RoadTrip is a perfectly reasonable concept: you get hundreds of campaigners from around the country to descend on one of the target seats, and give them a great experience that hopefully keeps them coming back. Seems fair enough. But my problems are with the way that it is administered, and the logic behind the leadership. For starters, there are questions about the selection of seats which are visited. The first RoadTrip went to support Aiden Burley, who was not even an MP in a 40:40 seat. So who is making the decisions on where RoadTrip goes, and how meritocratic is this process?
Building on that, we have to ask questions about when RoadTrip announcements are made. Twice now, RoadTrips announced only weeks in advance have clashed with long-arranged regional campaign days in the West Midlands, leading to very low turnouts in West Mids 40:40 constituencies. RoadTrip is robbing Peter to pay Paul. And yet this could so easily be remedied – simply announce the RoadTrip dates in advance to that the CF Regions, Areas and Constituencies can work around them. I am amazed that following repeated requests through various channels, within a Party that is meant to stand for localism, we are still pilling on the support for a centralised one-size-fits-all campaign plan, which is damaging campaigning organised closer to the coalface.
Just to be extra clear, because I know what conclusions some people will draw from this, I am not anti-RoadTrip. I am against the way it has been implemented.
Which neatly brings us on to the Conservative Future elections 2014, so far dominated by, you guessed it; RoadTrip! That’s right, the people who bought you centralised, we-know-best campaigning (do I hear cries of ‘Shame! Socialism!’?) are now running to be the leaders of our very own youth organisation. Now I know some of the individuals involved, and I like them, and in many ways they are unfortunate for being the first to raise their heads above the electoral parapet. But that must not prevent some very serious questions being asked of the democratic process.
If various online murmurings are to be believed, the RoadTrip slate of candidates was well aware that an election was on the way before the rest of us. Indeed the only formal announcement I can find that nominations had opened was a rare tweet from the Conservative Future account. I myself, as a member of the National CF Strategy Team asked earlier this month in emails and in a report, for guidance on when the elections would be. Answer there came none.
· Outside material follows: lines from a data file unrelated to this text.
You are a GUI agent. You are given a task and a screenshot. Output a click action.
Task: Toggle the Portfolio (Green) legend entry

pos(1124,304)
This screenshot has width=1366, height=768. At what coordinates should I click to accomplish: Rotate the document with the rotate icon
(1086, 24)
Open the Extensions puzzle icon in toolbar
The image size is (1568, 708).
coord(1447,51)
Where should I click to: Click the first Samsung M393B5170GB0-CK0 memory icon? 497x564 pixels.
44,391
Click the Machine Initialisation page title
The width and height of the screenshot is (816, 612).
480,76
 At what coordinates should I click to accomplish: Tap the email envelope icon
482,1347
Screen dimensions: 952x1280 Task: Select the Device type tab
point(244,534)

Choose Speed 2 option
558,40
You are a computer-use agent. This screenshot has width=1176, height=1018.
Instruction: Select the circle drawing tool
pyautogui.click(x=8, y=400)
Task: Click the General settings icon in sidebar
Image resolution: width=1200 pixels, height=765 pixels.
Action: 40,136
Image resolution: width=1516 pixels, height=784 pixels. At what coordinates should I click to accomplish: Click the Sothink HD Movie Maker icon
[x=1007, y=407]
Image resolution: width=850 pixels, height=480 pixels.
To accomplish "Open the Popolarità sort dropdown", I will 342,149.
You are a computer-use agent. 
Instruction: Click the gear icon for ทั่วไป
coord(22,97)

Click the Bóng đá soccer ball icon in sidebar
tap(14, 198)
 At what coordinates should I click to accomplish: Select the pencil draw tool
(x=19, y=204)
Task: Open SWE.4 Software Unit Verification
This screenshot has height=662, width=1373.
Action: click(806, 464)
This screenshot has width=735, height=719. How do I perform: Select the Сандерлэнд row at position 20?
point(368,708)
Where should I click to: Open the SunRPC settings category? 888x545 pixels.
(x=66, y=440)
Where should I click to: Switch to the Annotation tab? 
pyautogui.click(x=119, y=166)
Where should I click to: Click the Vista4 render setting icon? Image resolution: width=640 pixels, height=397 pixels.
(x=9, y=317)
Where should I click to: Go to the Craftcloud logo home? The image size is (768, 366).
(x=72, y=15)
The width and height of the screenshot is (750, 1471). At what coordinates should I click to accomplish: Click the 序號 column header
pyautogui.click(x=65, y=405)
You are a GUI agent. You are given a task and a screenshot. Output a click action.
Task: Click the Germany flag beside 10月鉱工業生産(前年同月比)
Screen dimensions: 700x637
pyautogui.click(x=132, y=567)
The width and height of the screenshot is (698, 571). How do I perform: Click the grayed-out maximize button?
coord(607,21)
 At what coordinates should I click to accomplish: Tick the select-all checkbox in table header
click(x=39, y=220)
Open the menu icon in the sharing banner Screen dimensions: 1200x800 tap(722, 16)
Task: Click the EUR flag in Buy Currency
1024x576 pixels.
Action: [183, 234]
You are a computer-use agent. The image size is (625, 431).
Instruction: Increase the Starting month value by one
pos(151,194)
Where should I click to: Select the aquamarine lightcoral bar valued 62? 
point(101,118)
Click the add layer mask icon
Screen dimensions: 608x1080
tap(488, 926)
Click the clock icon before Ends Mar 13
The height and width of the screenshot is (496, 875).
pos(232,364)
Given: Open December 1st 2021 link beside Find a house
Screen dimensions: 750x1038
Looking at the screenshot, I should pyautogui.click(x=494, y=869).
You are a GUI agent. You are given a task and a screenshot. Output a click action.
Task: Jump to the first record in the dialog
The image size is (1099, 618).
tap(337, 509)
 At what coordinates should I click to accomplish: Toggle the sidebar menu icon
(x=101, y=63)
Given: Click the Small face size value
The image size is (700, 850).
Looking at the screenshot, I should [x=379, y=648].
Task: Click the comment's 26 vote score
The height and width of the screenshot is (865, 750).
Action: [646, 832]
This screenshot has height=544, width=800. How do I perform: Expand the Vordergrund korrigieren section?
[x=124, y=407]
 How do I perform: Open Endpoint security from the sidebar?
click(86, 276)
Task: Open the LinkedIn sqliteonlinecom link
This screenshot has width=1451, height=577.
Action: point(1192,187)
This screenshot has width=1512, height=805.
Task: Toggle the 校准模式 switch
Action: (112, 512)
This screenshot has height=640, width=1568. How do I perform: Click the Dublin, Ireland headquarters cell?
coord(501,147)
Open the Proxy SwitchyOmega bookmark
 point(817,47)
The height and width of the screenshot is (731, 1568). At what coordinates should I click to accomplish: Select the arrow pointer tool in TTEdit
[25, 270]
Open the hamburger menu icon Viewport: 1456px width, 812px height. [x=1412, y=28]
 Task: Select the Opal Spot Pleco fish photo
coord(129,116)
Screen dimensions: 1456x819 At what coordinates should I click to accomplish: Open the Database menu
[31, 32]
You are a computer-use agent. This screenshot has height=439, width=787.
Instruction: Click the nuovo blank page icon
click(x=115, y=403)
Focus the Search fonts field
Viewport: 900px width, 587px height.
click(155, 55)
Are we to assume that one needs to be a RoadTripper to get access to this electorally favourable data? Wouldn't it be much better if we just had a set, defined, 12 month term of office, so everyone knows where they stand? And what of the mysterious campaign emails people have been receiving? Where did the list of email addresses come from?
But let’s also look at what, or who, may be behind this slate. This slate is united in RoadTrip, and if the blogs are to be believed, have begun to amass funds to support the campaign. So why don’t they be open with us about where this money has come from, if indeed it does exist. In a general election we expect transparency in Party donations so questions about influence can be addressed. Its time all those standing in this election volunteered this information so that we can have faith that our democracy is not being unduly influenced from outside.
Finally, I want to look at the idea of a slate so united by one notion. As I have already said, I do know some of those on the slate, and have faith in their ability to fulfil the role; however wouldn’t it be better to have a little more political diversity? In the same way we would question a team comprised solely of individuals from London, is it healthy to have our leadership dominated by the notion that campaigning is the be all and end all. I am front of the queue when it comes to wanting more of our members to go and knock on doors, but I want to see a CF that is more than that. One that has a proper, grown-up relationship with HQ, where we are respected and listened to. One where we influence our parties debates, and not just deliver leaflets. One where we all genuinely work together, recognising the strengths and weaknesses of different approaches, and don’t work cross purposes.
I want to wish Alexandra and her team the very best for the election. I don’t want this to be seen as simple against a particular slate. Those that know me will confirm that as more information trickles down, other candidates will get the spotlight shone on them. Overall I want to start a debate, so that this election can be different that the others. We need our leaders to open the window to questioning, but just as importantly we need members to ask those questions which are too long overdue.